Dugly came home from the pub late one Friday evening stinking drunk (as he often did) and crept into bed beside his wife who was already asleep.

He gave his wife a peck on the cheek and fell asleep. When he awoke he found a strange man standing at the end of his bed wearing a long flowing white robe. “Who the hell are you?” Demanded Dugly, “and what are you doing in my bedroom?”. The mysterious Man answered “This isn’t your bedroom and I’m St. Peter”. Dugly was stunned “You mean I’m dead!!! That can’t be, I have so much to live for, I haven’t said goodbye to my family…. you’ve got to send me back straight away”.

St Peter replied “Yes you can be reincarnated but there is a catch. We can only send you back as a dog or a hen.” Dugly was devastated, but knowing there was a farm not far from his house, he asked to be sent back as a hen. A flash of light later he was covered in feathers and clucking around pecking the ground.

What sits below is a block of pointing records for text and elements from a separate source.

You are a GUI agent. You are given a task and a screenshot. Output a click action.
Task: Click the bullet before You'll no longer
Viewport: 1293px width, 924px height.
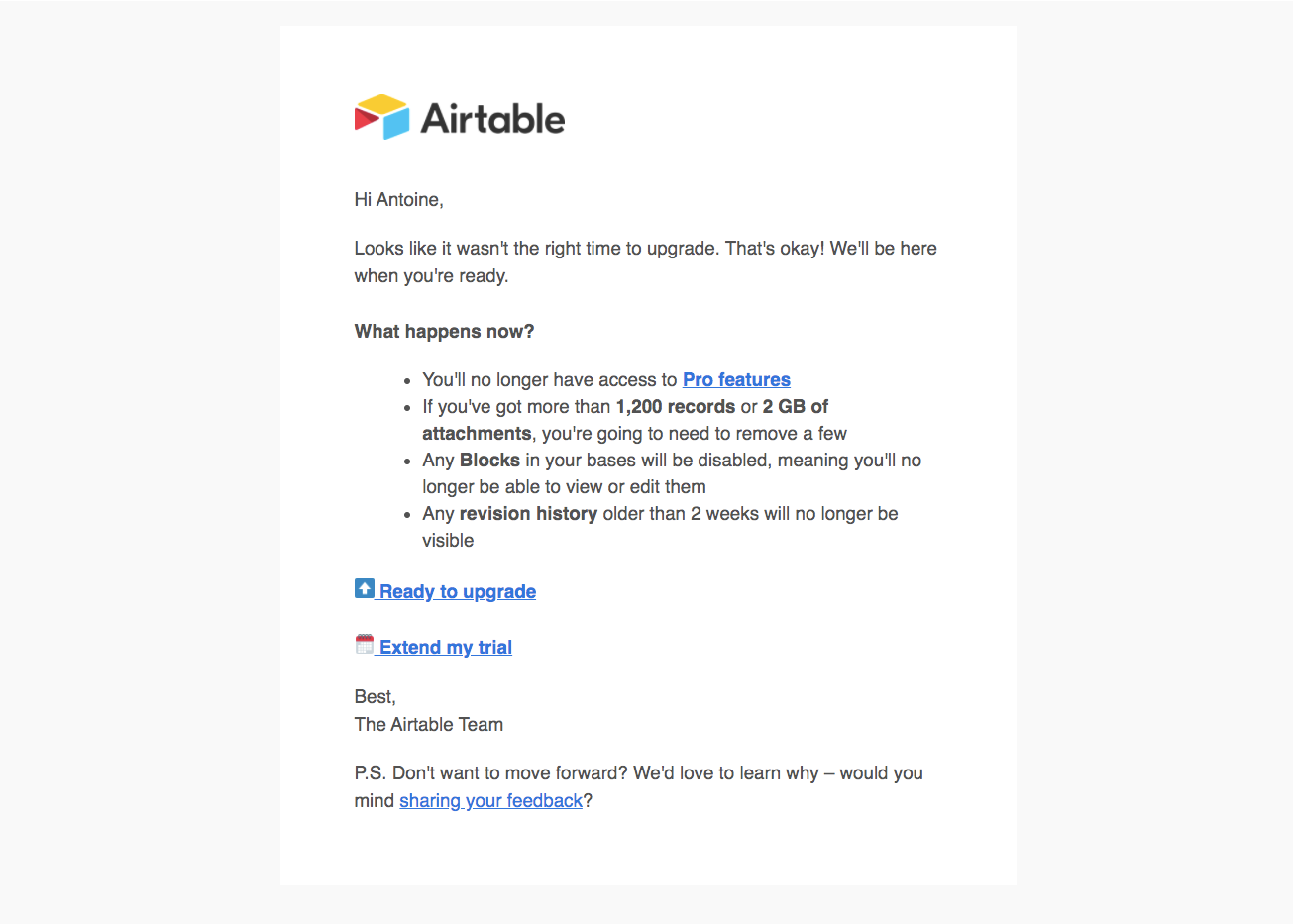(x=408, y=380)
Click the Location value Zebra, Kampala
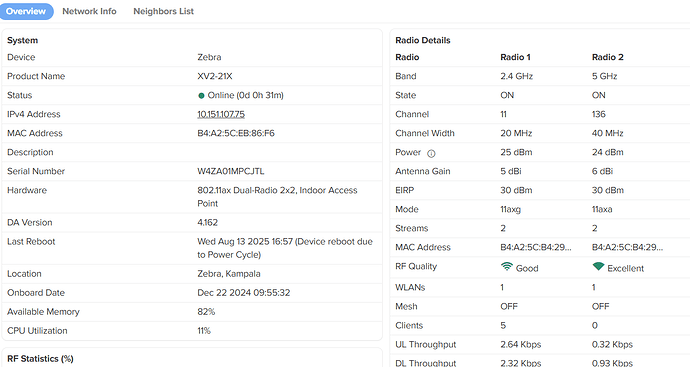Screen dimensions: 690x367 coord(229,274)
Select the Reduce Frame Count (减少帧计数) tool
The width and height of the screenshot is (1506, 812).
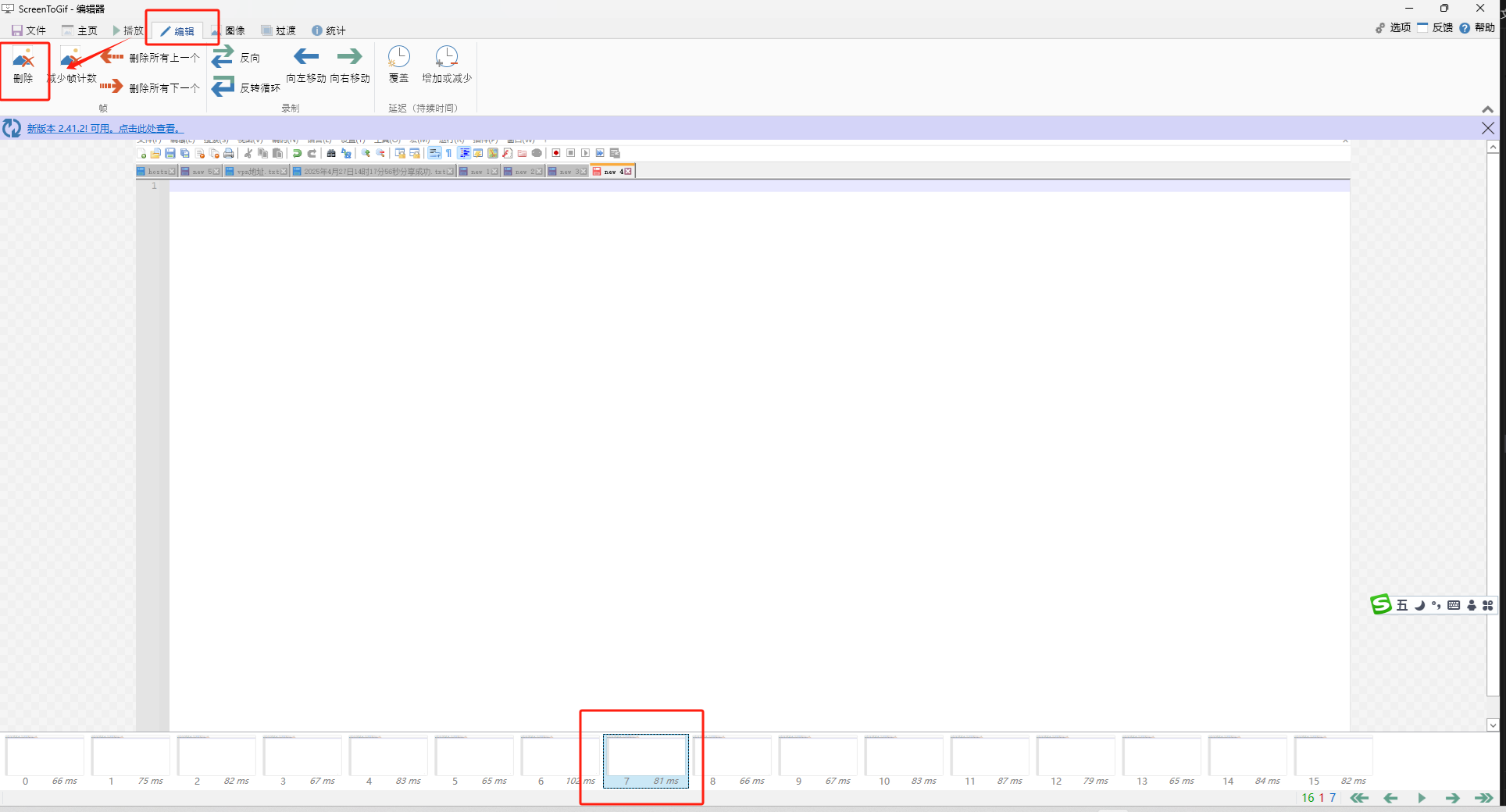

“This ain’t so bad” he thought until he felt this strange feeling welling up inside him. The farmyard rooster strolled over and said “So you’re the new hen, how are you enjoying your first day here?” “It’s not so bad” replies Dugly, “but I have this strange feeling inside like I’m about to explode”. “You’re ovulating” explained the rooster, “don’t tell me you’ve never laid an egg before”. “Never” replies Dugly. “Well just relax and let it happen”. And so he did and after a few uncomfortable seconds later, an egg pops out from under his tail. An immense feeling of relief swept over him and his emotions got the better of him as he experienced motherhood for the first time. When he laid his second egg, the feeling of happiness was overwhelming and he knew that being reincarnated as a hen was the best thing that had ever happened to him… ever!!!

The joy kept coming and as he was just about to lay his third egg he felt an enormous SMACK on the back of his head and heard his wife shouting “Dugly, wake up you drunken bastard, you’re shitting the bed!”